As developing nations around the world become more industrialized, the thirst for oil is growing. Some experts forecast that the global demand for oil will exceed 100 million barrels per day by next year.
Meeting this demand is a major challenge for oil companies, especially with many of the most readily available reserves of oil already tapped. Exploration for new sources of oil is expensive and difficult. As they strive to meet this challenge, many energy companies are using high-performance computing solutions to give them an advantage.
These companies employ HPC solutions to crunch complicated sets of data, such as seismic surveys and 3D imaging, which must be processed with sophisticated algorithms to analyze and visualize the data. The machines must be able to manage petabytes (quadrillions of bytes) of data, and the demands on them are only growing, as energy companies strive to make better decisions in exploration more rapidly.
“Faster data processing and analysis lead to insights that can be leveraged to make real-time decisions with billion-dollar implications,” writes Tom Tyler of HPE. “And those companies making shrewd investments in HPC are enjoying a leg up on the competition, while gaining significant returns across the enterprise.”
HPCs Help Energy Firms Discover New Reserves
The results that energy companies have seen from their use of HPC for exploration have been remarkable. In 2017, BP discovered oil reserves estimated at more than 200 million barrels at a drilling field in the Gulf of Mexico. The oil has been hidden for years by a salt dome, which can distort seismic images and make data more difficult to analyze. Drilling for oil is a costly proposition under any condition but even more challenging in the ocean, and mistakes can be extremely expensive for energy companies. However, the greater power of the BP system helped it more confidently determine that it could profitably drill in the location.
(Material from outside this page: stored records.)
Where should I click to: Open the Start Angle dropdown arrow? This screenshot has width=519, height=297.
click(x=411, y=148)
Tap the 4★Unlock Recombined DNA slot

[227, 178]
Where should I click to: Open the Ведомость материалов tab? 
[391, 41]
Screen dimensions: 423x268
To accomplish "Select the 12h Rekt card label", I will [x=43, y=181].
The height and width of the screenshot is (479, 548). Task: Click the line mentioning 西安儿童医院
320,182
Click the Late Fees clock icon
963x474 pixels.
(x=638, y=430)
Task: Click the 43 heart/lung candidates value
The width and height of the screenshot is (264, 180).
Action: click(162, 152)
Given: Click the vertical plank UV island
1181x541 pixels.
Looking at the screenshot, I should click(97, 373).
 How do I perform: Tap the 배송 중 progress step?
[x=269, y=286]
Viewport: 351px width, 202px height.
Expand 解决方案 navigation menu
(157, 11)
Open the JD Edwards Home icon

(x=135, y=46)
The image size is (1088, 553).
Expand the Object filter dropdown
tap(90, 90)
“This new system, with 2,700 Apollo 6000 nodes, is equipped with Intel Knights Landing chips, a 100GB low-latency network for processing speed from 4 to 9 petaflops, 1,140TB of active memory, and 30PB of storage. This extreme power enables BP to quickly analyze petabytes of seismic data, which recently resulted in the identification of 200 million barrels of potential oil reserves nearly 7 miles below the ocean floor.”
Similarly, the multinational energy company Eni employs the most powerful supercomputer in commercial use to simulate 15 years of oil reservoir production. The supercomputer, known as HPC4, uses 3,200 Nvidia Tesla graphics processing units and can perform 18.6 quadrillion floating point operations per second. (By comparison, the most powerful supercomputer in the world, the U.S. Energy Department’s Summit, can perform 200 petaflops.) HPC4 processed 100,000 reservoir models in about 15.5 hours, a task that would have taken older systems 10 days to complete, experts say.
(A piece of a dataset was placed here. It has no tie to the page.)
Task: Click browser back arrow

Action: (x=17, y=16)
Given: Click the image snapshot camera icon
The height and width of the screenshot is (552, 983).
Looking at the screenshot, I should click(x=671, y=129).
Advanced Use Cases for the Energy Industry
Energy companies employ high-performance computing in a variety of ways. These include:
- Using remote 3D visualization to locate valuable oil reserves
- Reducing the time needed for analysis of exploratory data (by shrinking the time needed to retrieve oil from new sources, energy companies can speed their time to profit)
- Improving reclamation projects for existing wells by employing deep learning solutions on geologic data
- Monitoring data from oil pipelines and analyzing it in real time to detect and report problems
Companies that employ these capabilities give themselves an advantage over their competitors and move closer to meeting the increasing demand for new sources of energy.